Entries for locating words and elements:
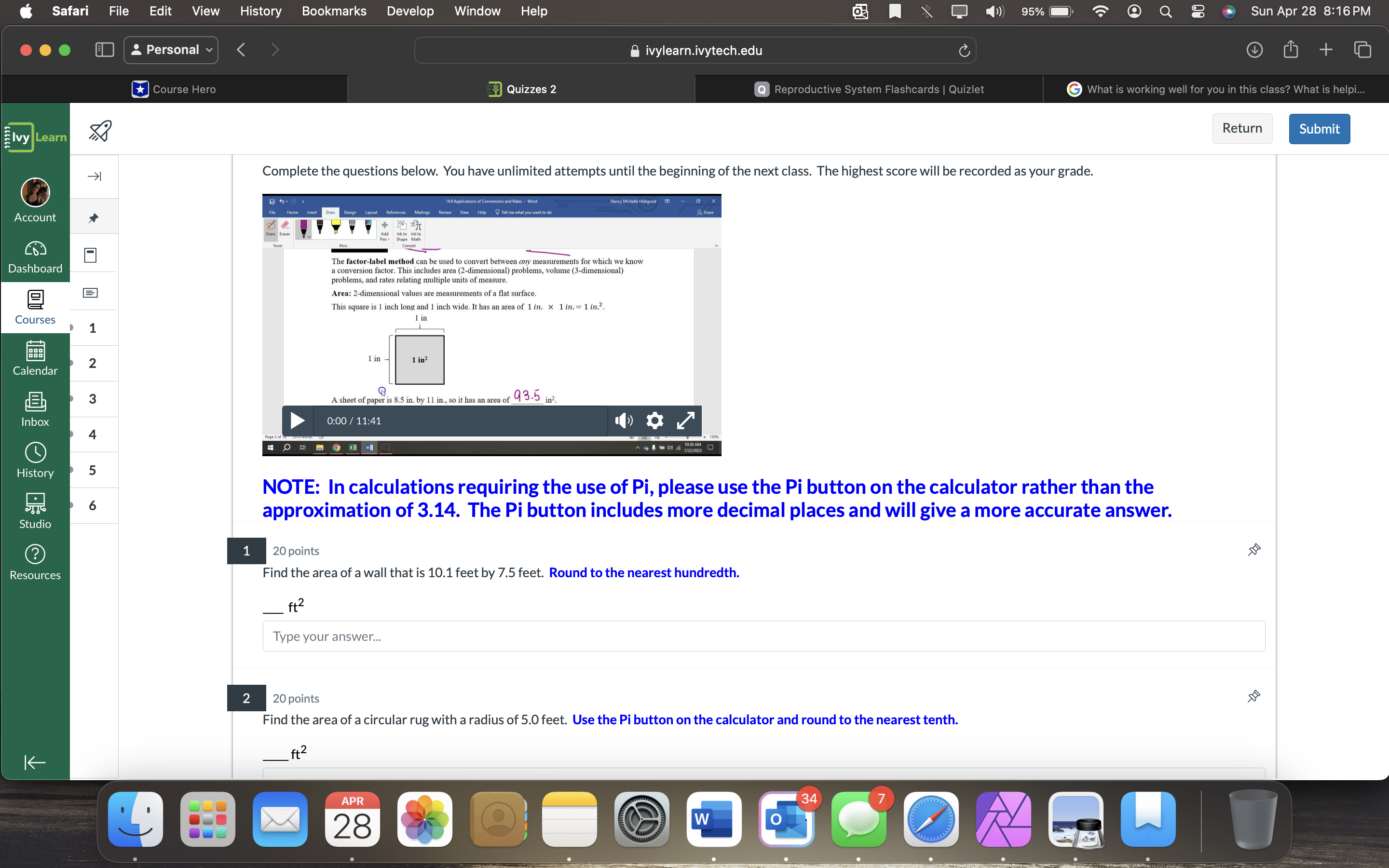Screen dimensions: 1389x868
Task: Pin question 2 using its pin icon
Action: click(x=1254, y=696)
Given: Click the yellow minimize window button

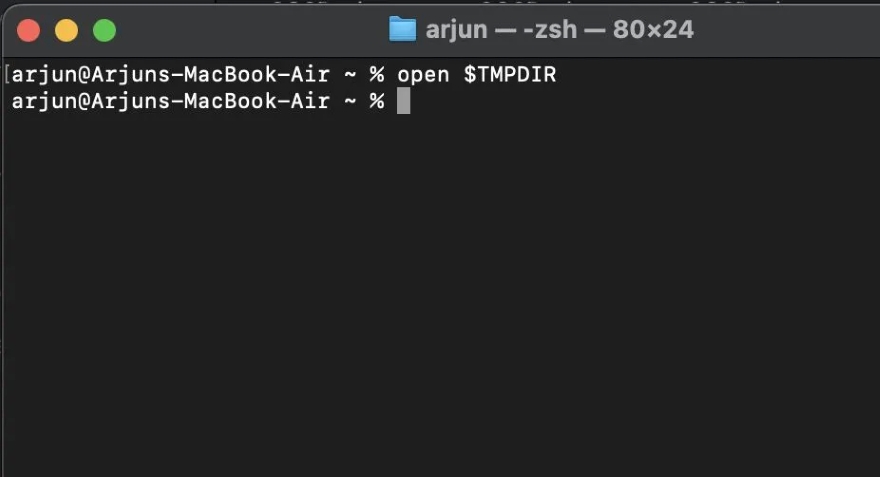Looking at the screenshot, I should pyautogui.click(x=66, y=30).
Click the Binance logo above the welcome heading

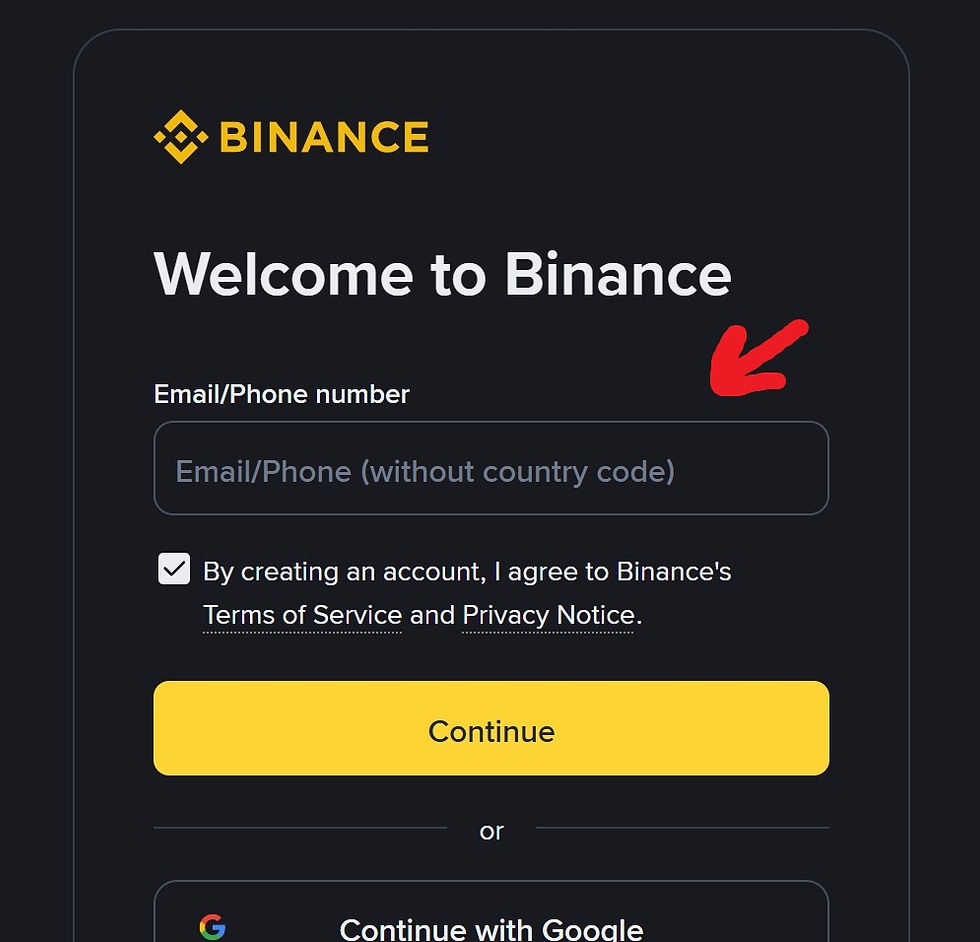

**Set exercise**
Can you retype the entries word for word, from the line containing "Given: Click the" through the end of the entries, leaving the pictures out?

**Task output**
Given: Click the yellow minimize window button

Looking at the screenshot, I should pyautogui.click(x=66, y=30).
Click the Binance logo above the welcome heading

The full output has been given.